Incidentally, do you know what grounds the Court of Cassation used to scuttle the convictions?

What does 'short track' mean in the Cogne case? At first I figured it was just a synonym for 'fast track' but the sequence of events doesn't match.

The cases I recall seem to have a slight prevalence of conviction on appeal after first instance acquittal, but not prevalent to the point of considering the reverse order as an exception.

Here's something else also interesting, this is Pictor's chart that he uploaded to PMF that Rose reposted recently. What does all of this mean for sure? I can puzzle some of it out, and I realize it's only for the Bologna Appeals court from 2001 to 2003 and it appears some of the data is only for six month periods, but I'm curious as to some of the results and what they might mean.

For example, just going by 'figura 15' for the category of 'violenza,' which I take to mean violent crime, it appears for 2001 and the first half of 2002 that 55.35% were modified. Would that be the definition applied to Amanda's case as the sentence was reduced to three years?
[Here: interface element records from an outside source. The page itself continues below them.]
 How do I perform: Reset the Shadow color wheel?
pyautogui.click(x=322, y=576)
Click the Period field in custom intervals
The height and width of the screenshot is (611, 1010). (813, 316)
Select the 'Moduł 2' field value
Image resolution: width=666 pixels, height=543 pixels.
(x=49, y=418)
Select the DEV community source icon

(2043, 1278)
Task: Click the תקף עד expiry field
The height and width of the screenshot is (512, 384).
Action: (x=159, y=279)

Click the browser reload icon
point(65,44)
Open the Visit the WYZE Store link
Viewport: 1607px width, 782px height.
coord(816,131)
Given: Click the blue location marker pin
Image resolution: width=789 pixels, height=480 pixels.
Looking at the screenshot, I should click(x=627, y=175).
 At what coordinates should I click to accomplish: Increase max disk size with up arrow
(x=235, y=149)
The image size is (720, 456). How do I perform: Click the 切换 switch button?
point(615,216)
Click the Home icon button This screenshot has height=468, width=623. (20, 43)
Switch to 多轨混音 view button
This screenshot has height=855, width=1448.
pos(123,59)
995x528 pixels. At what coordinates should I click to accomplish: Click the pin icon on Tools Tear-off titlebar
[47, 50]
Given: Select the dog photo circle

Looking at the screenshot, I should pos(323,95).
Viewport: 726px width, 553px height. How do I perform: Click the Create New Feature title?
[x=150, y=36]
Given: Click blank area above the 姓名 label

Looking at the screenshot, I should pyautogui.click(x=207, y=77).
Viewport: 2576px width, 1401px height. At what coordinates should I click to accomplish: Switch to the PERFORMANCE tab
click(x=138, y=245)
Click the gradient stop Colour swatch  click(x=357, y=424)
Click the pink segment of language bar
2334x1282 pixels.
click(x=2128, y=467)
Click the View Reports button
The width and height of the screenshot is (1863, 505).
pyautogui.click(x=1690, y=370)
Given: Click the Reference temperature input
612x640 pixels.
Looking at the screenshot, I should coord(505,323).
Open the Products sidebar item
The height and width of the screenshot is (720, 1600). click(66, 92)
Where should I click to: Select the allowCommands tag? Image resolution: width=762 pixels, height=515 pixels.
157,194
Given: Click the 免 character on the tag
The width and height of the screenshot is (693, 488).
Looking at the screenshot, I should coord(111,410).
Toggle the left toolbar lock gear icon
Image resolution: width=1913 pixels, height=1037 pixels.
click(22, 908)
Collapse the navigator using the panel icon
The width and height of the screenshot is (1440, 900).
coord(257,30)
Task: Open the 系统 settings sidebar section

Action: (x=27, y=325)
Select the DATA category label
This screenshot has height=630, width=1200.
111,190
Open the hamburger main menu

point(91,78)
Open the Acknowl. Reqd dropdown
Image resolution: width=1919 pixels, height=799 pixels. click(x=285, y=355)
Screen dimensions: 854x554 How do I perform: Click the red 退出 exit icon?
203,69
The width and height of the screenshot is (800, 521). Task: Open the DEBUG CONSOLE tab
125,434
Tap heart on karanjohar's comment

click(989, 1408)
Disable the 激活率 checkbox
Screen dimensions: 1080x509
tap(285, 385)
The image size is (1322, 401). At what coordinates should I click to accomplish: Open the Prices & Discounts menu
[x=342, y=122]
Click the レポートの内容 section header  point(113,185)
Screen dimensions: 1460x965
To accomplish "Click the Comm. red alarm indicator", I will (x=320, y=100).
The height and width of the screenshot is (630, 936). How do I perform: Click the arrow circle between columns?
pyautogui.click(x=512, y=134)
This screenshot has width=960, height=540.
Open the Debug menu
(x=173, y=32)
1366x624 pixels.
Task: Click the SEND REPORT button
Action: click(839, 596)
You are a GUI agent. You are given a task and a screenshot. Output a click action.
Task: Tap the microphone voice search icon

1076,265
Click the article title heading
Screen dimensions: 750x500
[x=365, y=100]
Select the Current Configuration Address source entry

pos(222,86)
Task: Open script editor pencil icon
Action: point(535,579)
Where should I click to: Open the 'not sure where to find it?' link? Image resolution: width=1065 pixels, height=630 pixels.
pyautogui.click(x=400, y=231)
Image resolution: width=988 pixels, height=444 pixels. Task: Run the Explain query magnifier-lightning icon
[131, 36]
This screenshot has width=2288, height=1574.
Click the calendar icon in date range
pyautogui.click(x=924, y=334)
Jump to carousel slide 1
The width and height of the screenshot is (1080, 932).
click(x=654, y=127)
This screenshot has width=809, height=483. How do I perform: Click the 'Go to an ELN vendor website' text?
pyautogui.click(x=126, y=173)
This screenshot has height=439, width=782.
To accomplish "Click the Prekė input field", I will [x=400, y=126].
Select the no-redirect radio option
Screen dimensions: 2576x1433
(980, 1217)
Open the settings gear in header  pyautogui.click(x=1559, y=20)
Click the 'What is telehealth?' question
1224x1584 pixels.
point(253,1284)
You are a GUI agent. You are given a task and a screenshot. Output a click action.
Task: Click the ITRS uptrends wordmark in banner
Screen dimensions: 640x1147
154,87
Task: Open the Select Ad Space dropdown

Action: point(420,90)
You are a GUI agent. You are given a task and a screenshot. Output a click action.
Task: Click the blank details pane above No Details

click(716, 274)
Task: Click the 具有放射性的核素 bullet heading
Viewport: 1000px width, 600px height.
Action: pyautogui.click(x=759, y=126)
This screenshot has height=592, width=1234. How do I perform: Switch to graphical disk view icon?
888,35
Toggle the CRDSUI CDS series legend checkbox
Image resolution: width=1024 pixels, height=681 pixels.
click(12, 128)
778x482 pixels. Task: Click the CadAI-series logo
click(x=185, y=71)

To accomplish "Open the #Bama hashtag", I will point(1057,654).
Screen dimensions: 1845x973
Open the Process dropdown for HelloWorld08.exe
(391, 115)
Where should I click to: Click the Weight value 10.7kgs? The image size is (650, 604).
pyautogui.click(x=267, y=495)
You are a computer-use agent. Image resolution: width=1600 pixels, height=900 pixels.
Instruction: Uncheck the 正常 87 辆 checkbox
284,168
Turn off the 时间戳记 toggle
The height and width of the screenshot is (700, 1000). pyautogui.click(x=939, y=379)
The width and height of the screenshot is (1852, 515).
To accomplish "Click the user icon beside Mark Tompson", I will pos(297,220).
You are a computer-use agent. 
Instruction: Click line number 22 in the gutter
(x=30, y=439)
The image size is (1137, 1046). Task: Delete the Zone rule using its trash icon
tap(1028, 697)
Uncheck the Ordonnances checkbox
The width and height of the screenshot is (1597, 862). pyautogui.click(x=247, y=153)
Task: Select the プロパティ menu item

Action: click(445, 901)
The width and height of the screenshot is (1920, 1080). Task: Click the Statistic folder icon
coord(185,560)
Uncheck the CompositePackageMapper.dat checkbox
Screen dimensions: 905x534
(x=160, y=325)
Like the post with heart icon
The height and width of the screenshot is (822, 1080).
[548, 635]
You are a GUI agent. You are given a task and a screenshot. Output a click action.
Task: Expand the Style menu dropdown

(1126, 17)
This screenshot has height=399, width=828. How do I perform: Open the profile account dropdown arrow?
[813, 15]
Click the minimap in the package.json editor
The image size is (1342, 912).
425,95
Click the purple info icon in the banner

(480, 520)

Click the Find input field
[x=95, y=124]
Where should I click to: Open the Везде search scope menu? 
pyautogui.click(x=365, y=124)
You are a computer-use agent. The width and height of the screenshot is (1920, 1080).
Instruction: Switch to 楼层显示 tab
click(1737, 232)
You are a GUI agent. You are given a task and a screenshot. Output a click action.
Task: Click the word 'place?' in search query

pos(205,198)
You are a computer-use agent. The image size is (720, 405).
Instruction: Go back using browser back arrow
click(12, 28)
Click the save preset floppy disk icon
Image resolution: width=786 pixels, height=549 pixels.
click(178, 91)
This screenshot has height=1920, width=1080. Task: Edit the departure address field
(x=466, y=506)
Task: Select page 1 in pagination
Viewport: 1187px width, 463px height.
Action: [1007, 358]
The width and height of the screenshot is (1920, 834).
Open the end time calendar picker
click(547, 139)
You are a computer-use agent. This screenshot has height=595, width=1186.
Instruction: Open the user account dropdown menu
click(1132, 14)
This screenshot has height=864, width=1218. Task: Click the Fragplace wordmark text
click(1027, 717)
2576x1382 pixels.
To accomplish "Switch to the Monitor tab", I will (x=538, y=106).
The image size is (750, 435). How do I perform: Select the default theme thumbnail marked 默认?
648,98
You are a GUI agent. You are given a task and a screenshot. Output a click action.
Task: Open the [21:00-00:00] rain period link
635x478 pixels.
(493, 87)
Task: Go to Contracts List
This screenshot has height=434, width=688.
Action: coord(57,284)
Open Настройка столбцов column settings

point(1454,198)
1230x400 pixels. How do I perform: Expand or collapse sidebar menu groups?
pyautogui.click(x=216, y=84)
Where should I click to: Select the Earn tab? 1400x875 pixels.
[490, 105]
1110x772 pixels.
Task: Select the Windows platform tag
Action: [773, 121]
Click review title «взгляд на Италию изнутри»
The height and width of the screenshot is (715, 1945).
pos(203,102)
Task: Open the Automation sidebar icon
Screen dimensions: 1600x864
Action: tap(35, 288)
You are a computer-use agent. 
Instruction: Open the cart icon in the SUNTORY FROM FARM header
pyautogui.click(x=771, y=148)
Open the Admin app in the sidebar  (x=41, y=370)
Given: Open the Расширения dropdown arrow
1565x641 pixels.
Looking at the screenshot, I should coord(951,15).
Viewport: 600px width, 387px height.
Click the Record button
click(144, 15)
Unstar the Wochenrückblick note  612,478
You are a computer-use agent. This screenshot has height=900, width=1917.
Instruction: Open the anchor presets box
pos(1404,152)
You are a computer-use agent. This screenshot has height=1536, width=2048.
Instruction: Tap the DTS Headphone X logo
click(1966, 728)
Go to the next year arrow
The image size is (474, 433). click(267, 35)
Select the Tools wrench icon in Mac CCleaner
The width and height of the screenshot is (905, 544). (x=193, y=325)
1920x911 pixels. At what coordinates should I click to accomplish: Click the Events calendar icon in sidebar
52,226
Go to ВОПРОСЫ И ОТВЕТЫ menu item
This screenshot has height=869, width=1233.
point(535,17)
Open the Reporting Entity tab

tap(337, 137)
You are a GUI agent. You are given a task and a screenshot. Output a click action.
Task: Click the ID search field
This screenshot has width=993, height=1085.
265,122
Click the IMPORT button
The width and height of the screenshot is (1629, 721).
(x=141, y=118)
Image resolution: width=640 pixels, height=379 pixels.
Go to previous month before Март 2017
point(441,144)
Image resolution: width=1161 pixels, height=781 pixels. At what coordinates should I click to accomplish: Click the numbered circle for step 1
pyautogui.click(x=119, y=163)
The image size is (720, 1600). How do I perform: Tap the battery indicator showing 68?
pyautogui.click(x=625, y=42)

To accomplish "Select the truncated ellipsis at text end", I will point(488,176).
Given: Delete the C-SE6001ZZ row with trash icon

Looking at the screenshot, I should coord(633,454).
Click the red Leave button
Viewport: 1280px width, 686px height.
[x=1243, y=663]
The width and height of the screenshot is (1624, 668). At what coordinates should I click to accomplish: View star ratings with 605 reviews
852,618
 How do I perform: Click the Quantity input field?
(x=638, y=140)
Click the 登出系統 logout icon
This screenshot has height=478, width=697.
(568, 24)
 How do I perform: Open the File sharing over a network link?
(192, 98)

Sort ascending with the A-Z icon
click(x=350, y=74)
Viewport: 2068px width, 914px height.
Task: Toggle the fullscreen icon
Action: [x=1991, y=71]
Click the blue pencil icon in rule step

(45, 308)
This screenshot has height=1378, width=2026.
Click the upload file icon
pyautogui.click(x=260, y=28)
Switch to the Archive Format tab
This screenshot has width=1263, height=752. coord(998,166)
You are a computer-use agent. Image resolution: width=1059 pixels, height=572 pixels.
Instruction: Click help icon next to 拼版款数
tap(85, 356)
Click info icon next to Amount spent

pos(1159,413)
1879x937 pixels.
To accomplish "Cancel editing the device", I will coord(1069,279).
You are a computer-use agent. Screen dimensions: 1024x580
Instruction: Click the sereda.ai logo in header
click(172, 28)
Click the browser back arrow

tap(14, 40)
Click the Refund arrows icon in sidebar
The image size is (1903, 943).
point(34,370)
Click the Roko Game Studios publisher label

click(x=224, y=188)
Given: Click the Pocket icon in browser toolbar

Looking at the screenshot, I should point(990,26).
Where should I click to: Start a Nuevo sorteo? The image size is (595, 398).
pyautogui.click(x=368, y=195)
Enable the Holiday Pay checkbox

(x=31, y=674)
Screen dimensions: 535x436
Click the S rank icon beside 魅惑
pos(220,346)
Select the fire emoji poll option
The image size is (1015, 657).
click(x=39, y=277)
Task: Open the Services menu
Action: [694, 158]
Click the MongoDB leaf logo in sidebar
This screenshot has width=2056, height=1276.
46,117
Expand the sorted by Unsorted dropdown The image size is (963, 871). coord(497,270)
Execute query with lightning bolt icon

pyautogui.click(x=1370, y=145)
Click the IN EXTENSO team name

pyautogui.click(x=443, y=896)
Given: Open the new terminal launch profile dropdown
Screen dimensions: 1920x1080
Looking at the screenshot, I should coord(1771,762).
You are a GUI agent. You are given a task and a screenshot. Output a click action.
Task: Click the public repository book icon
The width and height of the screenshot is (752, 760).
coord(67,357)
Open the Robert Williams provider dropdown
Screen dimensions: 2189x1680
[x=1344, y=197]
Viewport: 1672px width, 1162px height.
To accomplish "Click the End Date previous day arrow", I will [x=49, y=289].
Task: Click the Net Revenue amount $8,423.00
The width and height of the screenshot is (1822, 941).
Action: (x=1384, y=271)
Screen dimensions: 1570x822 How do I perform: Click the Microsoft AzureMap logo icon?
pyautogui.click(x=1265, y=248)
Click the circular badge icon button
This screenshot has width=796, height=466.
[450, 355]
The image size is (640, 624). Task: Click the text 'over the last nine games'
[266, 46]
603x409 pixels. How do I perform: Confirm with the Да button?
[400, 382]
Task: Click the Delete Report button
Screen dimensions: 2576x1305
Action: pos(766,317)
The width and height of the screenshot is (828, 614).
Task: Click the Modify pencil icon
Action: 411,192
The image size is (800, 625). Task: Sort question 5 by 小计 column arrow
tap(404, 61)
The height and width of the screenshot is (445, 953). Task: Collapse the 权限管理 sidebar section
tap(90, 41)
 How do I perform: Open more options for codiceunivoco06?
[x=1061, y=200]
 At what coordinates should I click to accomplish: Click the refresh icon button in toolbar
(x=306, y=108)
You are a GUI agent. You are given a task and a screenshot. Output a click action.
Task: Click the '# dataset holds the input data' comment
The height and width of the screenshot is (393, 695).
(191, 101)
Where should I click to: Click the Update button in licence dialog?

What they can do is only the first option, they can only remand to a new trial. They cannot actually convict without another trial. Because a conviction on the nullity of appeal would trigger the right to a second appeal. This is about the murder case, on which the prosecution has appealed. But about the calunnia, the defence has to appeal, thus this depends on if the defense decides to appeal the conviction. Because if the defence doesn’t appeal the conviction for calunnia, the latter will become automatically definitive within 45 days after the issue of the motivations report. I think the defense of Knox will likely submit an appeal for the calunnia conviction, but they haven't expressed this intent by now.

That's what I thought, do you foresee the possibility of the calunnia charge being struck down, and what is the status of the other two calunnia charges brought by police and the case against the Sollecitos? Those are tough to get info on!